BMC Seminar: KRAB zinc finger protein essential for heart development
12:15 til 13:00
Date: Friday 16th of August at 12:15-13:00 in Læknagarður, Room 229
Title: A 320 million year old KRAB zinc finger protein cluster is essential for heart development and perinatal survival in mice
Speaker: Dr. Anna D. Senft, a visiting fellow at the NIH. Anna is a postdoctoral fellow in the research group led by Todd McFarlan at the NIH
Here you can read an very inspiring interview with Anna by NICHD
The abstact:
Anna D Senft1, Peter Lindner1, Nick X Miller1, Shelley N Dolitzky1, Amanda N Ivanoff2, Alexander Grinberg1, Sherry A Ralls1, Todd S Macfarlan1
1National Institutes of Health, The Eunice Kennedy Shriver National Institute for Child Health and Development, Bethesda, MD, 2University of Buffalo, Department of Biological Sciences, Buffalo, NY
Krüppel associated box (KRAB) zinc finger proteins (KZFPs) are the largest transcription factor family in humans and mice that evolved as an ‘immune system’ that targets endogenous retroviral sequences (ERVs) in vertebrates.
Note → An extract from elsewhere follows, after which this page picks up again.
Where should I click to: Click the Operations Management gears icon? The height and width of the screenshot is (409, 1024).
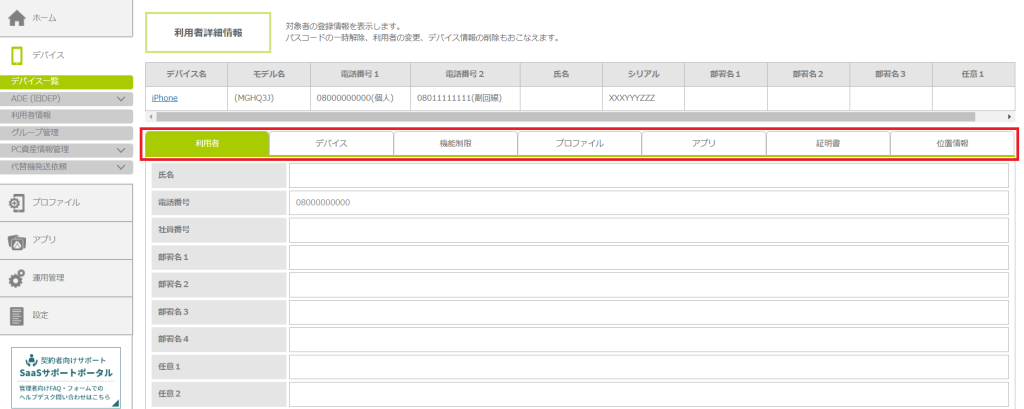pos(17,278)
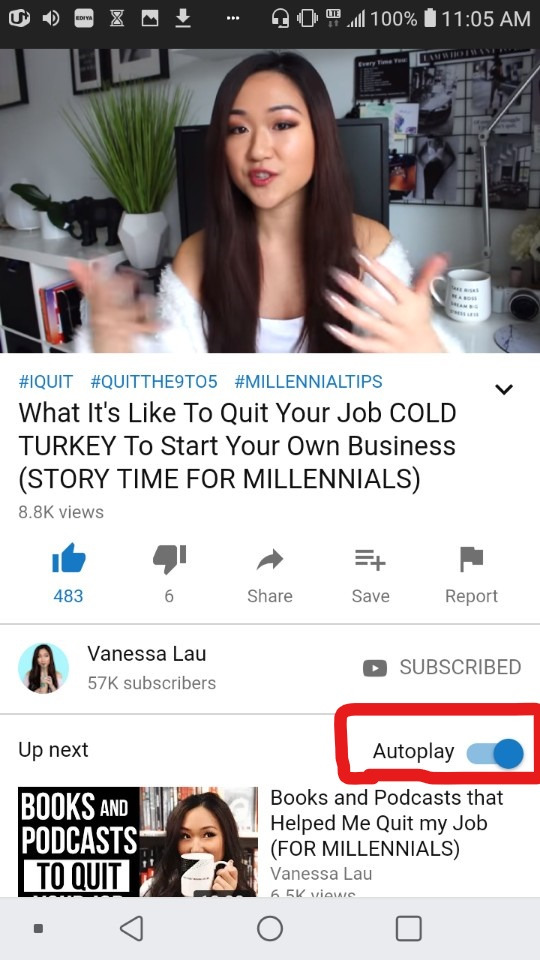Image resolution: width=540 pixels, height=960 pixels.
Task: Tap the Android home circle button
Action: coord(270,928)
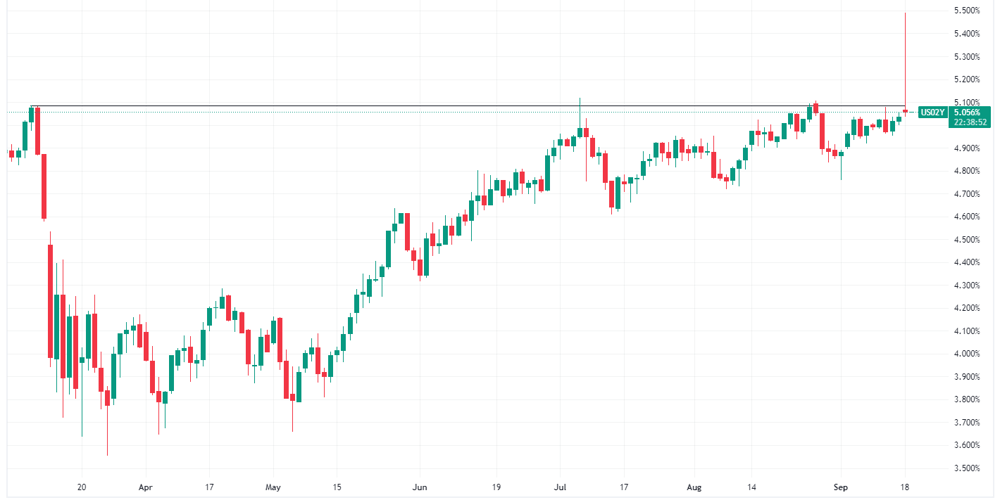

Most KZFPs are species-specific and rapidly disappear as the ERVs they target become non-functional with little consequence for organism viability. Intriguingly, a subset of KZFPs have persisted in animal genomes suggesting they have been repurposed for host function. The vast majority of these conserved KZFPs remain unexplored. We identified an unusual cluster of conserved KZFPs that emerged 320 million years ago to be essential for perinatal survival in mice. The lethality is recapitulated by deleting a single member of the cluster, Zfp777. We identify a ventricular septal defect in hearts of Zfp777 KO embryos which could not only explain the lethality but also why the human ortholog ZNF777 is intolerant to mutations in healthy humans and is - when mutated - associated with a ventricular septal defect. Profiling of Zfp777 genome-wide occupancy in mouse embryonic stem cells identifies lack of localization to ERVs but binding to critical Polycomb-repressed developmental transcription factors, which Zfp777 represses during subsequent development. Lack of typical KZFP-associated repressive mechanisms and loss of Polycomb factors at a subset of target genes in Zfp777 KO mouse embryonic fibroblasts indicate that Zfp777 uses Polycomb-mediated repression to regulate gene expression. Intriguingly both KZFP- and Polycomb systems are capable of targeting ERVs. We propose that these two ancient repressive systems converged in the repurposing of the ancient KZFP cluster containing Zfp777 at the onset of amniote evolution to regulate developmental transcription factors crucial for organ development and postnatal survival.
Dr. Anna D. Senft, a visiting fellow at the NIH. Anna is a postdoctoral fellow in the research group led by Todd McFarlan at the NIH.